§ **DESCRIPTION OF THE TASK**:
Restate the material verbatim, every line included.

§ **DATASET RECORDS**:
-- Opening Marker --

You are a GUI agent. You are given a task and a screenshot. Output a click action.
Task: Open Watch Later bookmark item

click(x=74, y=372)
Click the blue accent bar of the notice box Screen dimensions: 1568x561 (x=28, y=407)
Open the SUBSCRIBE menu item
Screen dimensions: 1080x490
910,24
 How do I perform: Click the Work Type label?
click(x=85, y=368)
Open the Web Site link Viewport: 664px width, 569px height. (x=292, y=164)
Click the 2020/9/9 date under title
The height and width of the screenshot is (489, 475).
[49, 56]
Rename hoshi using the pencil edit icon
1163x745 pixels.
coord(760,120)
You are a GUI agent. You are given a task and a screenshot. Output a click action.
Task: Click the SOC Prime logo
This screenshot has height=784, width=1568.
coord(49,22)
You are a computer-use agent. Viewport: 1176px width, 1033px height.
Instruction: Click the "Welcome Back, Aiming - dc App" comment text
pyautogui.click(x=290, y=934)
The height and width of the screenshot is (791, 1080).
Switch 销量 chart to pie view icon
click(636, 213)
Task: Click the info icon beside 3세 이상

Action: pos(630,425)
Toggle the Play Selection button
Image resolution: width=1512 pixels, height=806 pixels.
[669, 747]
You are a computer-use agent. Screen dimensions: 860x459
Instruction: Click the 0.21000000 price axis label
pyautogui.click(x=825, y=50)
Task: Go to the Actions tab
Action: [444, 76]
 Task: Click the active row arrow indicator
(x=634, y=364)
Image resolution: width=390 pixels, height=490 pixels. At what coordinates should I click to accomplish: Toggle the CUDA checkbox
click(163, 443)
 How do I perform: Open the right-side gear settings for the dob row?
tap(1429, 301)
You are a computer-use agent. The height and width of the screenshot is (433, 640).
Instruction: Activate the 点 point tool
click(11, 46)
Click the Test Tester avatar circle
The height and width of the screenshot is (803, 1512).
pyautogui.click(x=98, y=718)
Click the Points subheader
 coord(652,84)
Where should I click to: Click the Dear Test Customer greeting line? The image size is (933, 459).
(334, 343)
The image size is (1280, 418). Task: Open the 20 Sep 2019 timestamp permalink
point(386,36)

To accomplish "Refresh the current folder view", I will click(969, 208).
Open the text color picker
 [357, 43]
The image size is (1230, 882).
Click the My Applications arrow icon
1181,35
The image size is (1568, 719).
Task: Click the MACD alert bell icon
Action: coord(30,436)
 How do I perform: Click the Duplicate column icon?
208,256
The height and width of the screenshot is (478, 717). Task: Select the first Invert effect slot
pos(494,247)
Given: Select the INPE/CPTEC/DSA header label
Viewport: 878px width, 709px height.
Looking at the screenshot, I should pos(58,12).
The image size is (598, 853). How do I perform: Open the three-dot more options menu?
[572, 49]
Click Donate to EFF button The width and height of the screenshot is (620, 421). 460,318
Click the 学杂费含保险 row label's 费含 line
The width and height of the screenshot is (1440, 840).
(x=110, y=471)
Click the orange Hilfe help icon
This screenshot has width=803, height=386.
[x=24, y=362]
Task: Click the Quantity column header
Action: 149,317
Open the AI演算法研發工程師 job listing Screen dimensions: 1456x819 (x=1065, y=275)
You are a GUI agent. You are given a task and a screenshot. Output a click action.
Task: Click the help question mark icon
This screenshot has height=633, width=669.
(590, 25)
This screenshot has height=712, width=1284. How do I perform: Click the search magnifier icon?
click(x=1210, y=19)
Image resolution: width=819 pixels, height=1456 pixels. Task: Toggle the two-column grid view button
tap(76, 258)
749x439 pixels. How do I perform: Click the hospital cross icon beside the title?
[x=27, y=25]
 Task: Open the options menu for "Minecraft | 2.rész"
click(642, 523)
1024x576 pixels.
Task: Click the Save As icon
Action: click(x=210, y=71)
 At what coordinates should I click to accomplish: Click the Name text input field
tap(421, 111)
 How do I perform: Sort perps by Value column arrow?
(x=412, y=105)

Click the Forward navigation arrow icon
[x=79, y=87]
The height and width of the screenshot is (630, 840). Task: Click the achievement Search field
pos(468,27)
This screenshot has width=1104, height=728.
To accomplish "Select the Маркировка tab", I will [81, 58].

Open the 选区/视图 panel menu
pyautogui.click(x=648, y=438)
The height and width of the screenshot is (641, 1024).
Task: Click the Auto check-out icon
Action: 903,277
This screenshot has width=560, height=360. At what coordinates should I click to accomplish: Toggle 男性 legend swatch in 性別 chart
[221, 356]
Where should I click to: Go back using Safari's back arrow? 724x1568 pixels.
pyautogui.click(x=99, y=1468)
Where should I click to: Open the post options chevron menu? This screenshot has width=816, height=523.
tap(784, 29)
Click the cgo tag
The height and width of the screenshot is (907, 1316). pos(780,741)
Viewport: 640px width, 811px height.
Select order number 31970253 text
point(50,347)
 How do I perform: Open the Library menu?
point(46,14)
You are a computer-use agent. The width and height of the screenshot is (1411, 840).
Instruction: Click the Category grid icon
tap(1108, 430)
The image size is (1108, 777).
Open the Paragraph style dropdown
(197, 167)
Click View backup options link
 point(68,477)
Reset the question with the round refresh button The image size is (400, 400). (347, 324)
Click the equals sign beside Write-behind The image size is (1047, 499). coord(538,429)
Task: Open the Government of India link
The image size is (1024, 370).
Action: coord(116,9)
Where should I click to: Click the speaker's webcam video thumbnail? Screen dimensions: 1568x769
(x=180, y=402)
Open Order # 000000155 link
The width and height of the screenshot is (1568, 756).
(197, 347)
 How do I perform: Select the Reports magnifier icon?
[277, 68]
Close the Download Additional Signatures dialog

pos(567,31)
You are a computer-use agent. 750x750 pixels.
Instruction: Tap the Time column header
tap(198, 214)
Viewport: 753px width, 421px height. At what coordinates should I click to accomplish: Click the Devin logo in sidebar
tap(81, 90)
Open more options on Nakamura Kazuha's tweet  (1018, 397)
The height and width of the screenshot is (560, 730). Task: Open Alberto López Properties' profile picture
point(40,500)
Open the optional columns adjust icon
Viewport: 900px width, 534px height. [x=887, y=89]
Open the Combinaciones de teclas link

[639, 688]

-- Closing Marker --

§ **EXERCISE ANSWER**:
You are a GUI agent. You are given a task and a screenshot. Output a click action.
Task: Open Watch Later bookmark item

click(x=74, y=372)
Click the blue accent bar of the notice box Screen dimensions: 1568x561 (x=28, y=407)
Open the SUBSCRIBE menu item
Screen dimensions: 1080x490
910,24
 How do I perform: Click the Work Type label?
click(x=85, y=368)
Open the Web Site link Viewport: 664px width, 569px height. (x=292, y=164)
Click the 2020/9/9 date under title
The height and width of the screenshot is (489, 475).
[49, 56]
Rename hoshi using the pencil edit icon
1163x745 pixels.
coord(760,120)
You are a GUI agent. You are given a task and a screenshot. Output a click action.
Task: Click the SOC Prime logo
This screenshot has height=784, width=1568.
coord(49,22)
You are a computer-use agent. Viewport: 1176px width, 1033px height.
Instruction: Click the "Welcome Back, Aiming - dc App" comment text
pyautogui.click(x=290, y=934)
The height and width of the screenshot is (791, 1080).
Switch 销量 chart to pie view icon
click(636, 213)
Task: Click the info icon beside 3세 이상

Action: pos(630,425)
Toggle the Play Selection button
Image resolution: width=1512 pixels, height=806 pixels.
[669, 747]
You are a computer-use agent. Screen dimensions: 860x459
Instruction: Click the 0.21000000 price axis label
pyautogui.click(x=825, y=50)
Task: Go to the Actions tab
Action: [444, 76]
 Task: Click the active row arrow indicator
(x=634, y=364)
Image resolution: width=390 pixels, height=490 pixels. At what coordinates should I click to accomplish: Toggle the CUDA checkbox
click(163, 443)
 How do I perform: Open the right-side gear settings for the dob row?
tap(1429, 301)
You are a computer-use agent. The height and width of the screenshot is (433, 640).
Instruction: Activate the 点 point tool
click(11, 46)
Click the Test Tester avatar circle
The height and width of the screenshot is (803, 1512).
pyautogui.click(x=98, y=718)
Click the Points subheader
 coord(652,84)
Where should I click to: Click the Dear Test Customer greeting line? The image size is (933, 459).
(334, 343)
The image size is (1280, 418). Task: Open the 20 Sep 2019 timestamp permalink
point(386,36)

To accomplish "Refresh the current folder view", I will click(969, 208).
Open the text color picker
 [357, 43]
The image size is (1230, 882).
Click the My Applications arrow icon
1181,35
The image size is (1568, 719).
Task: Click the MACD alert bell icon
Action: coord(30,436)
 How do I perform: Click the Duplicate column icon?
208,256
The height and width of the screenshot is (478, 717). Task: Select the first Invert effect slot
pos(494,247)
Given: Select the INPE/CPTEC/DSA header label
Viewport: 878px width, 709px height.
Looking at the screenshot, I should pos(58,12).
The image size is (598, 853). How do I perform: Open the three-dot more options menu?
[572, 49]
Click Donate to EFF button The width and height of the screenshot is (620, 421). 460,318
Click the 学杂费含保险 row label's 费含 line
The width and height of the screenshot is (1440, 840).
(x=110, y=471)
Click the orange Hilfe help icon
This screenshot has width=803, height=386.
[x=24, y=362]
Task: Click the Quantity column header
Action: 149,317
Open the AI演算法研發工程師 job listing Screen dimensions: 1456x819 (x=1065, y=275)
You are a GUI agent. You are given a task and a screenshot. Output a click action.
Task: Click the help question mark icon
This screenshot has height=633, width=669.
(590, 25)
This screenshot has height=712, width=1284. How do I perform: Click the search magnifier icon?
click(x=1210, y=19)
Image resolution: width=819 pixels, height=1456 pixels. Task: Toggle the two-column grid view button
tap(76, 258)
749x439 pixels. How do I perform: Click the hospital cross icon beside the title?
[x=27, y=25]
 Task: Open the options menu for "Minecraft | 2.rész"
click(642, 523)
1024x576 pixels.
Task: Click the Save As icon
Action: click(x=210, y=71)
 At what coordinates should I click to accomplish: Click the Name text input field
tap(421, 111)
 How do I perform: Sort perps by Value column arrow?
(x=412, y=105)

Click the Forward navigation arrow icon
[x=79, y=87]
The height and width of the screenshot is (630, 840). Task: Click the achievement Search field
pos(468,27)
This screenshot has width=1104, height=728.
To accomplish "Select the Маркировка tab", I will [81, 58].

Open the 选区/视图 panel menu
pyautogui.click(x=648, y=438)
The height and width of the screenshot is (641, 1024).
Task: Click the Auto check-out icon
Action: 903,277
This screenshot has width=560, height=360. At what coordinates should I click to accomplish: Toggle 男性 legend swatch in 性別 chart
[221, 356]
Where should I click to: Go back using Safari's back arrow? 724x1568 pixels.
pyautogui.click(x=99, y=1468)
Where should I click to: Open the post options chevron menu? This screenshot has width=816, height=523.
tap(784, 29)
Click the cgo tag
The height and width of the screenshot is (907, 1316). pos(780,741)
Viewport: 640px width, 811px height.
Select order number 31970253 text
point(50,347)
 How do I perform: Open the Library menu?
point(46,14)
You are a computer-use agent. The width and height of the screenshot is (1411, 840).
Instruction: Click the Category grid icon
tap(1108, 430)
The image size is (1108, 777).
Open the Paragraph style dropdown
(197, 167)
Click View backup options link
 point(68,477)
Reset the question with the round refresh button The image size is (400, 400). (347, 324)
Click the equals sign beside Write-behind The image size is (1047, 499). coord(538,429)
Task: Open the Government of India link
The image size is (1024, 370).
Action: coord(116,9)
Where should I click to: Click the speaker's webcam video thumbnail? Screen dimensions: 1568x769
(x=180, y=402)
Open Order # 000000155 link
The width and height of the screenshot is (1568, 756).
(197, 347)
 How do I perform: Select the Reports magnifier icon?
[277, 68]
Close the Download Additional Signatures dialog

pos(567,31)
You are a computer-use agent. 750x750 pixels.
Instruction: Tap the Time column header
tap(198, 214)
Viewport: 753px width, 421px height. At what coordinates should I click to accomplish: Click the Devin logo in sidebar
tap(81, 90)
Open more options on Nakamura Kazuha's tweet  (1018, 397)
The height and width of the screenshot is (560, 730). Task: Open Alberto López Properties' profile picture
point(40,500)
Open the optional columns adjust icon
Viewport: 900px width, 534px height. [x=887, y=89]
Open the Combinaciones de teclas link

[639, 688]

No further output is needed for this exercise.